But maybe there’s an equal and opposite bump for the “edgy” Christmas movie, the type of film that uses a yuletide setting, and may even end on a note of “good will toward men,” but which is darker, more off kilter, and less explicitly mirthful or family-friendly than the standard Hallmark channel fare. Films like *The Nightmare Before Christmas* and *Bad Santa* are enjoyable, quality films in and of themselves, but maybe they’re all the more dear to us, all the more venerated, because in a season of tinsel-tinged warmth, mirth, and feel-goodery, they offer X-Mas tales better suited for misfits and cynics than for greeting card-ready happy families.

That’s the only explanation I can come up with for why *Scrooged*, a warmed over, wackadoodle, sweaty-as-hell retelling of *A Christmas Carol*, has somehow managed to become a classic despite its general cruddiness. I wanted to like *Scrooged*. I really did. Everything from the fact that it’s a T.V. satire, to its metatextual winks, to the presence of the legendary Bill Murray makes it seem tailor-made for yours truly. Instead, I found the film to be an utter slog, with each new twist and development more disappointing than the last.

Let’s start with the film’s tepid transformation for its main character, Frank Cross (Murray), a heartless T.V. executive who would step over his own grandmother if it added an extra zero to his bank account. The film fails because Cross, past and present never stops being a cartoon character. There’s no recognizably human element to the character. He’s just a collection of bad guy executive clichés, who doesn't gradually change as he inevitably meets the three spirits there to tell him to mend his ways, but who, instead, acts pretty much the same until the last act when he suddenly and miraculously (and unearned-ly) becomes a change man.

That owes much, I’m sorry to say, to Murray’s performance. The master of taking sardonic shitheels and making them feel recognizable and funny fails miserably at doing either here, but at least can’t be said to be phoning it in. Instead, he overacts like his life depends on it, screeching and mugging and having every response and reaction turned up to eleven. Some of that owes to the excerable script, which already writes Frank Cross as a one-dimensional cartoon, but Murray does nothing to elevate the material. He simply plays into all of his worst, most over the top impulses as an actor, giving a shoulder-shaking performance that robs his character of any inner life and the film of any punch.

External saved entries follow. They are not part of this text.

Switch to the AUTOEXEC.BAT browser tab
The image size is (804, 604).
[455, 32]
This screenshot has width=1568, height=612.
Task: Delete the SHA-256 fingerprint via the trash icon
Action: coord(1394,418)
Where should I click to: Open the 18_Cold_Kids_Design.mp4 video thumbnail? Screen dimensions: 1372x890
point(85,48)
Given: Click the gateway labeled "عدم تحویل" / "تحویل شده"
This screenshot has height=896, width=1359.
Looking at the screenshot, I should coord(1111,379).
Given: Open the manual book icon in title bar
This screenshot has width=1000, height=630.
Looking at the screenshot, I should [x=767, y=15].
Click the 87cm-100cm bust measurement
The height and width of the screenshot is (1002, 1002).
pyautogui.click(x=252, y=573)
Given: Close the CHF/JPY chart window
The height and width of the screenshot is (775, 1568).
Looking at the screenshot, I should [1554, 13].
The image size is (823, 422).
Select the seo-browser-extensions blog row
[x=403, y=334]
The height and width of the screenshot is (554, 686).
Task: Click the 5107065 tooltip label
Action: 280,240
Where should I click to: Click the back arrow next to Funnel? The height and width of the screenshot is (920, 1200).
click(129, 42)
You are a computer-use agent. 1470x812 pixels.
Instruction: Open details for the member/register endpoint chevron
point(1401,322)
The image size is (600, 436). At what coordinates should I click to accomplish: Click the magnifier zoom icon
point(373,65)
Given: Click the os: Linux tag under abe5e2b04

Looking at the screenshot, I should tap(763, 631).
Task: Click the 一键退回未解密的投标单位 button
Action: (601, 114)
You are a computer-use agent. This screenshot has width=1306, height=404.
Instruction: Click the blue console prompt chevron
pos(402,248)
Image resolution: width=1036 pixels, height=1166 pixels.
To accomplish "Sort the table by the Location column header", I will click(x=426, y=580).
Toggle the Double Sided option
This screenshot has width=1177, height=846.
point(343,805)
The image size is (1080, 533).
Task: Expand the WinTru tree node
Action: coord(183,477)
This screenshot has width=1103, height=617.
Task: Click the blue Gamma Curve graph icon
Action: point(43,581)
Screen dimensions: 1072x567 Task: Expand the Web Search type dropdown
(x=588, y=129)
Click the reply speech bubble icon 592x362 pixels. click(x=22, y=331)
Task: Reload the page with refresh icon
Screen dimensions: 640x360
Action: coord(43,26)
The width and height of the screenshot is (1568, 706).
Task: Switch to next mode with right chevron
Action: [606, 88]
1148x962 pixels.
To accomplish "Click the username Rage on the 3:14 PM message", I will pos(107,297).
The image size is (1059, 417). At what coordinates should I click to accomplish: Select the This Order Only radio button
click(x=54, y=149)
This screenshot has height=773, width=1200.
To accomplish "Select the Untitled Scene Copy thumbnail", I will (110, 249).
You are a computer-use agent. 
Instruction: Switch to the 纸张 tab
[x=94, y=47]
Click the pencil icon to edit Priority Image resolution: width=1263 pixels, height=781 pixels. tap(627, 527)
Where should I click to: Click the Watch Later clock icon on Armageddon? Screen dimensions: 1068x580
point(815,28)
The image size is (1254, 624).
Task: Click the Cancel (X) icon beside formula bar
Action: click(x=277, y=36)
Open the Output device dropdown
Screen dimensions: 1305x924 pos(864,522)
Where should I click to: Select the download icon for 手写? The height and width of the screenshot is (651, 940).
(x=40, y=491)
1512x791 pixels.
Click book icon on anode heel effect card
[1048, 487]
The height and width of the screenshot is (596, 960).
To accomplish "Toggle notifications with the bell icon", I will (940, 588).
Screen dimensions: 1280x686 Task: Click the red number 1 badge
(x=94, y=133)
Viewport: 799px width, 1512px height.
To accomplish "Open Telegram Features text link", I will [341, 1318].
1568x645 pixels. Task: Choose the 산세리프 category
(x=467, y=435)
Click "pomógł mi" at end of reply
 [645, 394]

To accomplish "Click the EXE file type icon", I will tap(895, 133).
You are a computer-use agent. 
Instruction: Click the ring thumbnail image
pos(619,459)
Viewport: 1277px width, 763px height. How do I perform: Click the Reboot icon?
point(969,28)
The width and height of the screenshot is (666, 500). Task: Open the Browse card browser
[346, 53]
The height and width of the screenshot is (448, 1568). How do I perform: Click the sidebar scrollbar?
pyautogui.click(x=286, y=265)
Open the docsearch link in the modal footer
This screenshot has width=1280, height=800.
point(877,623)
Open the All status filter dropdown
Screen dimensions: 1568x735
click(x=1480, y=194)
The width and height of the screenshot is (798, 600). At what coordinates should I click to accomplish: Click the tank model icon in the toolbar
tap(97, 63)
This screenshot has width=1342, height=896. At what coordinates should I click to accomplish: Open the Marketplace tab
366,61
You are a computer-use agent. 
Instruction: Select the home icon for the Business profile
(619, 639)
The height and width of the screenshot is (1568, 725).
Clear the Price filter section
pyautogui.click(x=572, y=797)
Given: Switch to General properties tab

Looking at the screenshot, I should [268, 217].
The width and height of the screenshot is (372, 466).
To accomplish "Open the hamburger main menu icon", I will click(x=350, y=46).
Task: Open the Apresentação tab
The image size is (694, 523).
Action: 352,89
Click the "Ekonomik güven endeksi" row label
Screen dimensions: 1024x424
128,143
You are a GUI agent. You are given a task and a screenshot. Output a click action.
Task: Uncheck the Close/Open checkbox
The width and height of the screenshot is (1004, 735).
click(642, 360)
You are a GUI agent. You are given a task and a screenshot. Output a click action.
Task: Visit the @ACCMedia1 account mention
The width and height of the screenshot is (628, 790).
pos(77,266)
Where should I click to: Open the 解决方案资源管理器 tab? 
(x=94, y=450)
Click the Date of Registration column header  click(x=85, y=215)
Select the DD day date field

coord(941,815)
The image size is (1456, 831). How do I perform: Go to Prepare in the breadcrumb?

That might be excusable, but for the fact that just five years later, Harold Ramis would write the book on how to turn Murray from a cartoonish prick into a sympathetic, changed man, with a winter setting and an assist from the supernatural no less, in *Groundhog Day*. Unlike audiences in 1988, we know what *Scrooged* was trying to do with Murray can not only be done, but can be done extraordinarily well, and it puts into relief the way Richard Donner’s abortive attempt at the same sort of thing fails completely.

It fails as a Murray vehicle. It fails as a metatextual update of Dickens’s classic. It fails as a commentary on the state of television. And above all else, it fails at being an entertaining way to spend two hours of your life.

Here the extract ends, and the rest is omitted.